-
Bug
-
Resolution: Done
-
Major
-
3.0.9
-
None
Testcase essentially the same as in JGRP-1443 and JGRP-1449: ie a group of 4 members, where I simultaneously kill two at random and let them restart; and expect that the group should heal itself. In order to rule out SEQUENCER-related issues, I've removed that from the stack.
I've got into a situation where:
- members A, B, C see the same sequence of views and end up in a group [A, B, C]
- but member D believes that the latest view is [C, D, A].
I think I've identified the problem. First, here's the relevant trace (from D):
2012-04-15 10:47:37.910 [ViewHandler,TestCluster,10.239.0.4] DEBUG org.jgroups.protocols.pbcast.GMS - suspected members=[10.239.0.3], suspected_mbrs=[10.239.0.3]
2012-04-15 10:47:37.961 [ViewHandler,TestCluster,10.239.0.4] DEBUG org.jgroups.protocols.pbcast.GMS - suspected members=[10.239.0.2], suspected_mbrs=[10.239.0.3, 10.239.0.2]
2012-04-15 10:47:37.961 [ViewHandler,TestCluster,10.239.0.4] DEBUG org.jgroups.protocols.pbcast.GMS - members are [10.239.0.3, 10.239.0.2, 10.239.0.4, 10.239.0.1], coord=10.239.0.4: I'm the new coord !

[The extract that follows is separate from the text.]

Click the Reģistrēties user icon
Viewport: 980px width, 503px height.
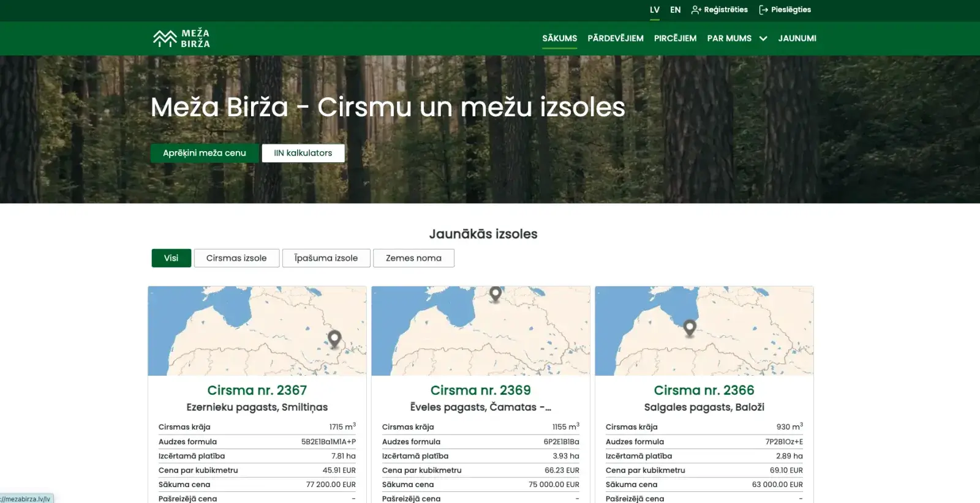pos(696,10)
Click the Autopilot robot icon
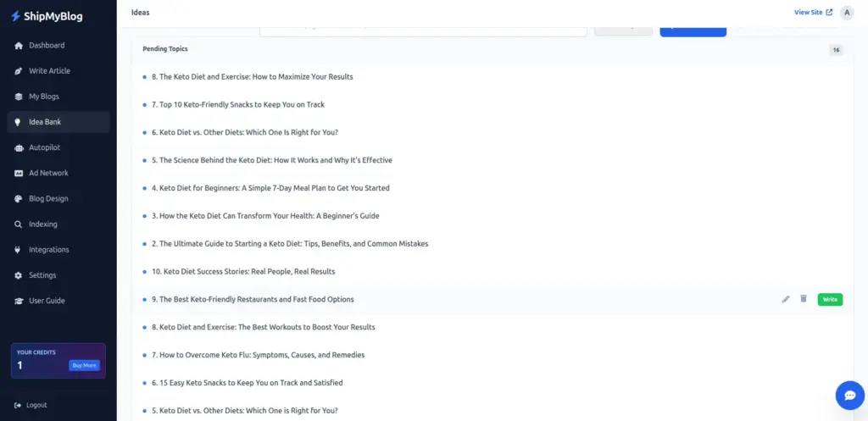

2012-04-15 10:47:38.011 [ViewHandler,TestCluster,10.239.0.4] TRACE org.jgroups.protocols.pbcast.GMS - 10.239.0.4: new members=[], suspected=[10.239.0.2], leaving=[], new view: [10.239.0.3|629] [10.239.0.3, 10.239.0.4, 10.239.0.1]
2012-04-15 10:47:38.012 [ViewHandler,TestCluster,10.239.0.4] TRACE org.jgroups.protocols.pbcast.GMS - 10.239.0.4: mcasting view [10.239.0.3|629] [10.239.0.3, 10.239.0.4, 10.239.0.1] (3 mbrs)
It looks to me as though what has happened is D has received separate reports that B and C are suspected, and correctly spotted that in that case he'll be coordinator in a new group [D, A]. But then when he actually becomes coordinator, he only remembers that B is suspected, so sends out a bogus view.
If this is correct, I think that the bug is in ParticipantGmsImpl.java at the end of handleMembershipChange. I think that the final loop should be made for suspected_mbrs (before clearing ths value) and not for suspectedMembers.
Perhaps this is a bit speculative - you'll be able to tell me if I'm on the wrong track!
I'll keep the full trace so that we can do further analysis if required; and I'll try out a fix along the lines outlined above.